The two MC’s focus on the music surrounding them and not their customers
The incorporation of films within music has become increasingly common. Often times they are sampled for songs or interludes and become the inspiration for a concept. Fly Anakin and Pink Siifu are a part of this collection of artists who were inspired. The two teamed up for FlySiifu’s, where the concept is two guys who work in a record shop that discuss various topics and deal with some angry customers. This comes after the two have released projects already this year. In April, the Alabama rapper, Pink Siifu, put out NEGRO. The Virginian rapper, Fly Anakin, released two albums, At the End of the Day and The 8’s (2015-2018). With the success of their personal records, they come together with the help of various producers and features to create a cohesive and fun LP.
Starting off the album is “Kin’Tro” which is produced by Mejiwahn; it introduces the theme of the album. With a jazzy hip-hop beat, the two discuss life and experiences almost like two coworkers would do to pass the time on a slow day. “Runthafade” is produced by Lastnamedavid who gives people a jazzy beat, but also fuses it with a lo-fi trap undertone that Siifu and Anakin rap over effortlessly. “Richard Pryor” is the second single off the album and is produced by Playa Haze. With a good balance between calm and intense sounding lyricism, the two go on about hustling and how eventually that money goes away. “Uncle Sam gave me his hand I put the cash in it.” A skit from the late comedian is heard at the end to finish off the track.
“Mind Right” is the last single and is produced by former Vine comedian Jay Versace, who has been becoming a lot more known for his hand in producing. This track is a lot hazier than the other singles, almost like it is mimicking an old record. A loose piano progression, heavy bass and lack of drums allows Siifu and Anakin to have freedom in their flows. When both rapping and singing the MC’s voices mesh well with the production. A verse from Liv.e comes at the end and it’s nothing short of beautiful. Her voice blends in perfectly allowing her more poetic wordplay to balance out the bars of the others on the track. Here, they focus on what it means to get one’s mind right and focused, and how different and almost unattainable it feels.
“Clean” features Liv.e once again and is the second track produce by Lastnamedavid.
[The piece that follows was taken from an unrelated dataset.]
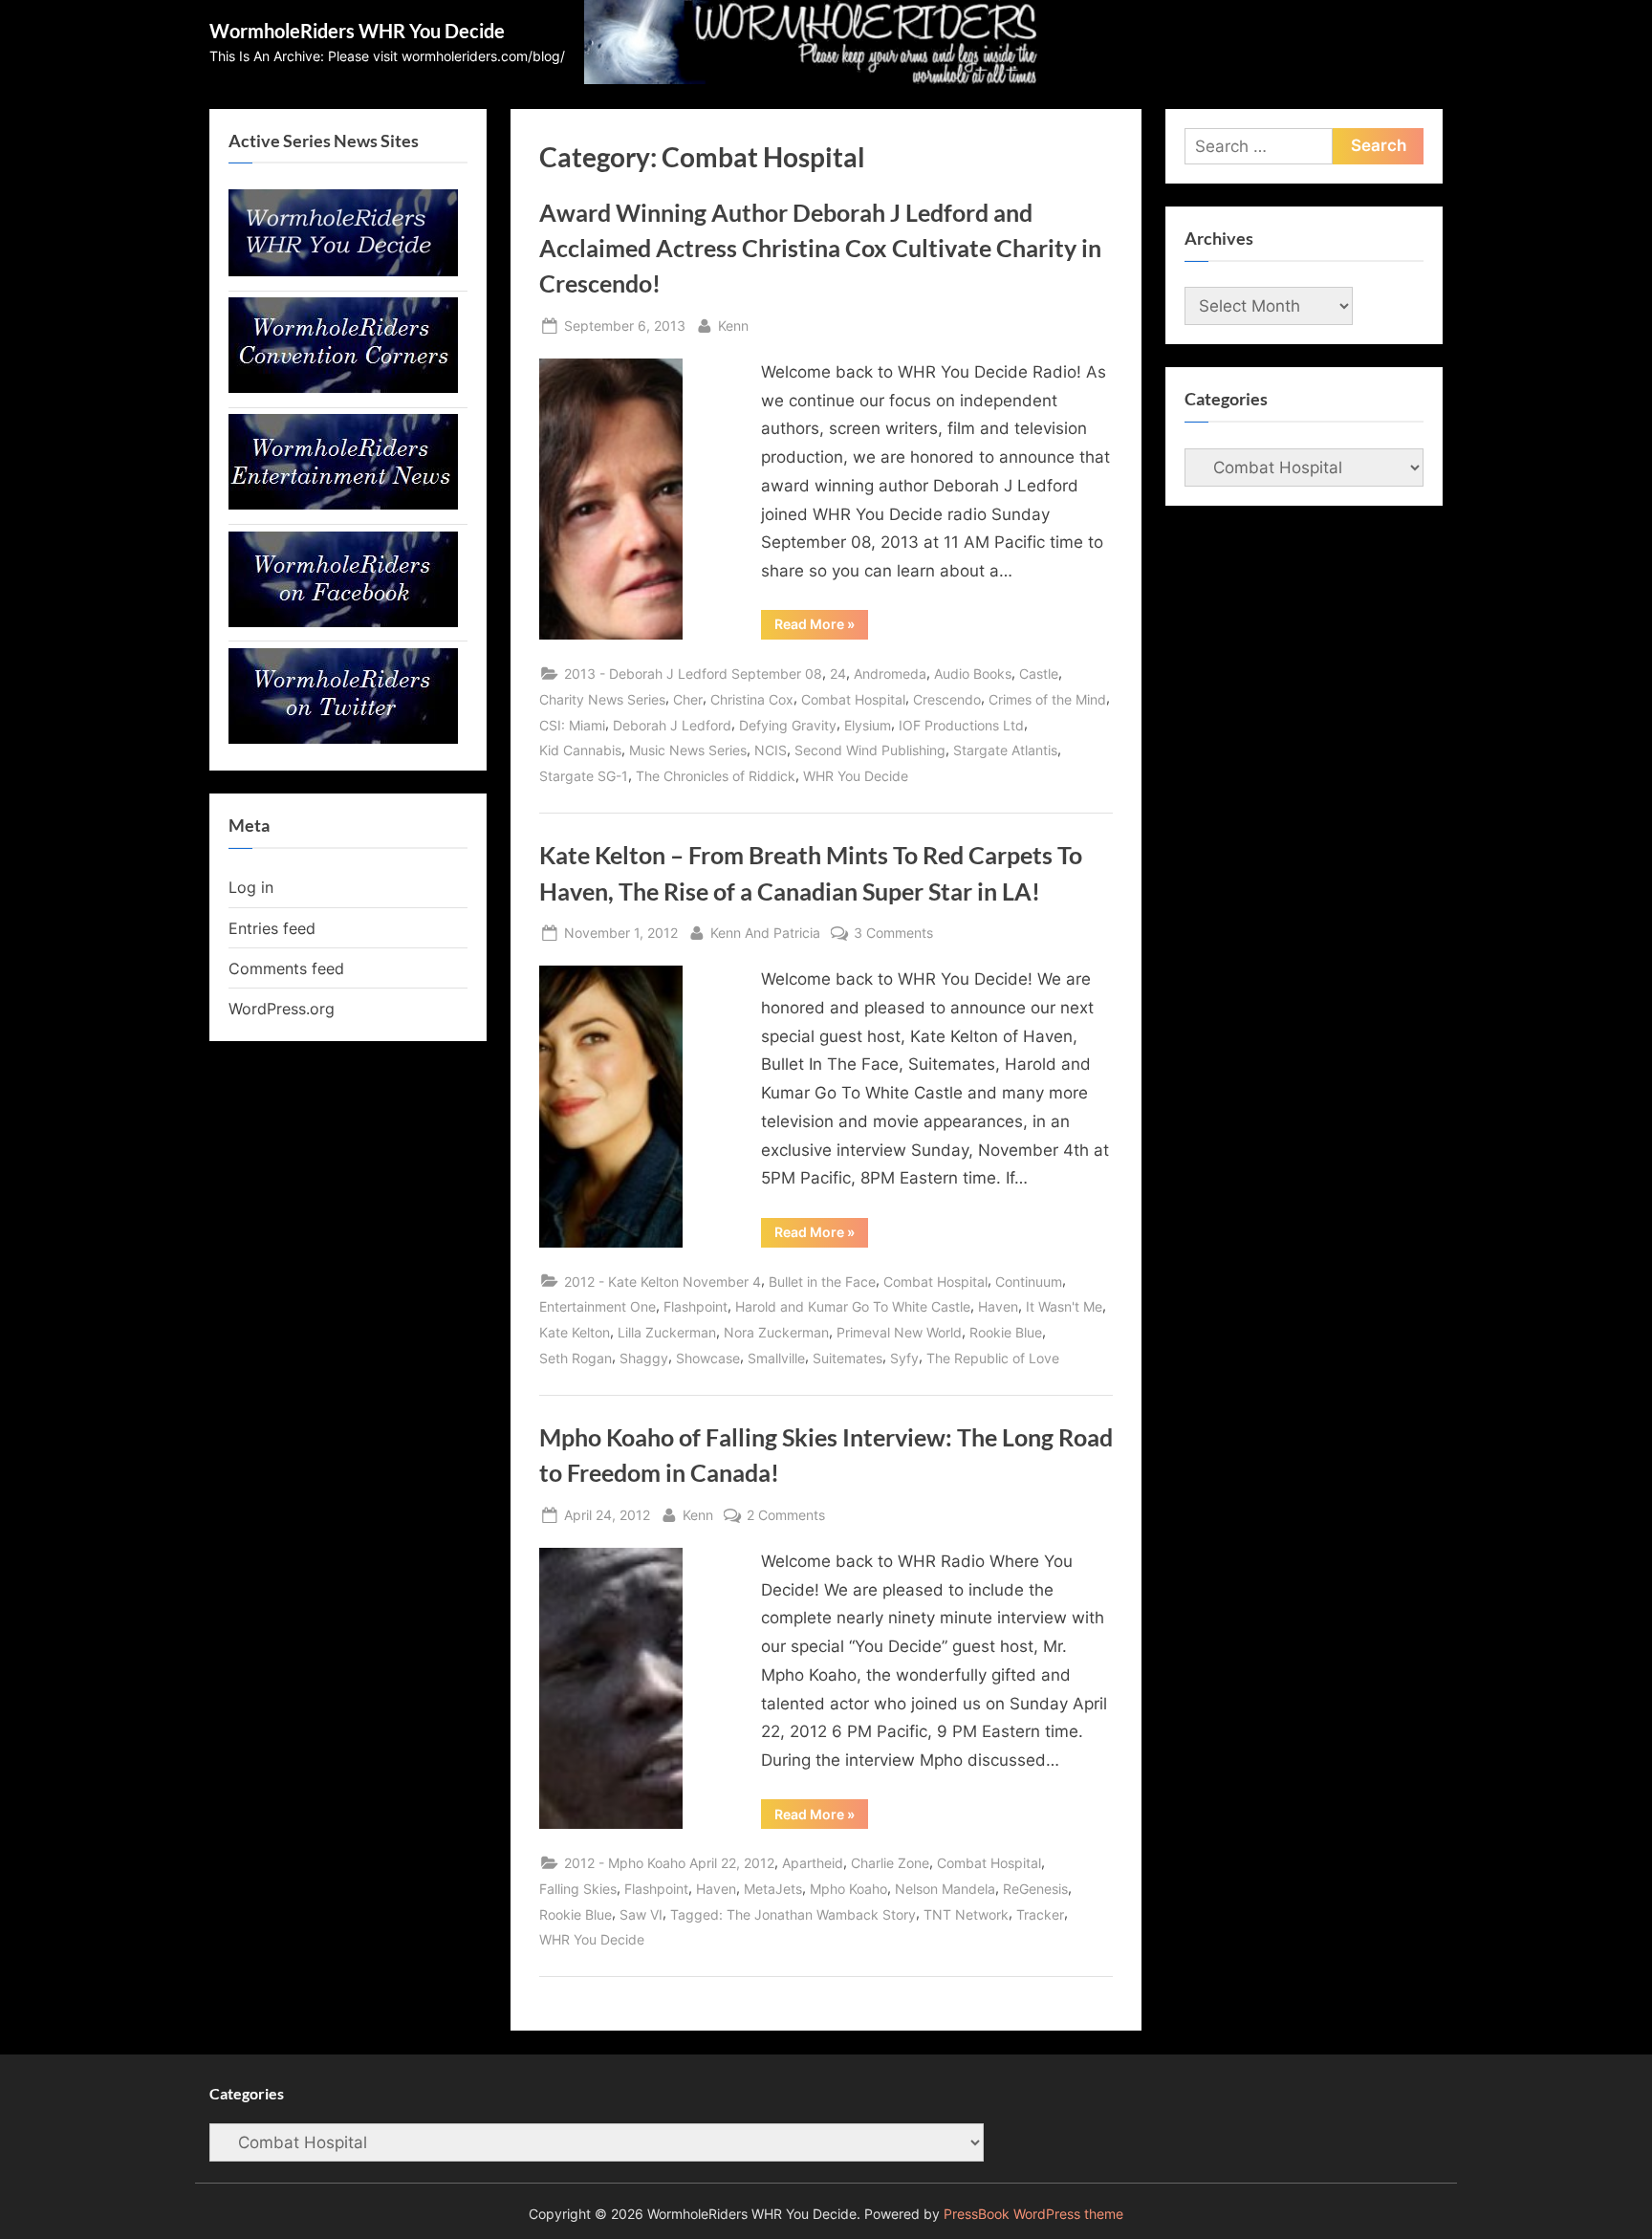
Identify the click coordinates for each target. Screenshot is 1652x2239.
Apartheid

It’s a lot more quicker than the track prior with the three of them. Lastnamedavid includes a light drum pattern that fills up the beat. All three artists come on the chorus, blending together nicely to let people know no matter what occurs, as long as it’s clean in the end, make it happen. “Creme’s Interlude” features Fousheé, whose voice practically melts over the track. With production from Crème, it has a groovy feel with the hi-hats, bass drum, bass guitar and electric guitar doing very minimal work.
“Time Up” is produced by Madlib and gives the most hip-hop elements within the beat and delivery. Coming in just shy of two minutes, it is a quick but great moment as the two MC’s demonstrate just how good their wordplay and flows are. “Dollar Dr. Dream” is the first single from the LP and the last in the sequence. With Animoss as the producer, there is a soft boom-bap beat and a sample from the Martin Luther King Jr episode of The Boondocks. Siifu and Anakin talk about the dreams they had, how money plays a role and how there isn’t room for mistakes. The two come together to repeat “dollar and a dream” up until the last couple seconds of the record, ending the album in a satisfying way.
Throughout the album, listeners have various skits that act as voicemails of disgruntled customers (peers of the two) of the record store. “Fly Siifu’s Voicemail” is the first skit off the LP. While this is not an angry voicemail, it is a more of a phone call promoting all the things Fly Siifu’s Records and Tapes has to offer. “One Hit Moo Skit” is the first phone call from a customer. They’ve been trying to contact the business for a few days and have been wanting specific records. “Black Bitches Matter Hoe” is a cameo from BbyMutha who is upset that her order hasn’t come in five days later. Her tone and word choice make the skit really enjoyable as she goes off about how the COVID-19 quarantine and her being a Black woman should inspire them to hurry up and provide her with her order.
“Creme’s Interlude” also includes a skit in the beginning and the end. It starts with the customer asking to pick up the record in the store. At the end, the frustration comes due to them having to be on voicemail. She goes on to state, “C’mon Pink Siifu, Fly Anakin I know you’re there. You’re not doing anything it’s a record shop. You’re fucking sitting there collecting dust.” “Pick Up TF Phone” is the last skit on the album. Instead of a customer, it seems as if it is coming from their boss who is not too pleased with losing money. It is a great ending to complete the frustrated phone calls and a nice transition into the final track.
FlySiifu’s, while talking about matters that are serious, is a fun album. The mixing of the skits within the sampled and jazzy tracks really gives that record store feel, almost as if there is a lens on the two MC’s in the store playing a track, having discussion and ignoring the phone. It is a cohesive album both lyrically and production wise. Despite being slightly different, Fly Anakin and Pink Siifu really come together greatly on FlySiifu’s.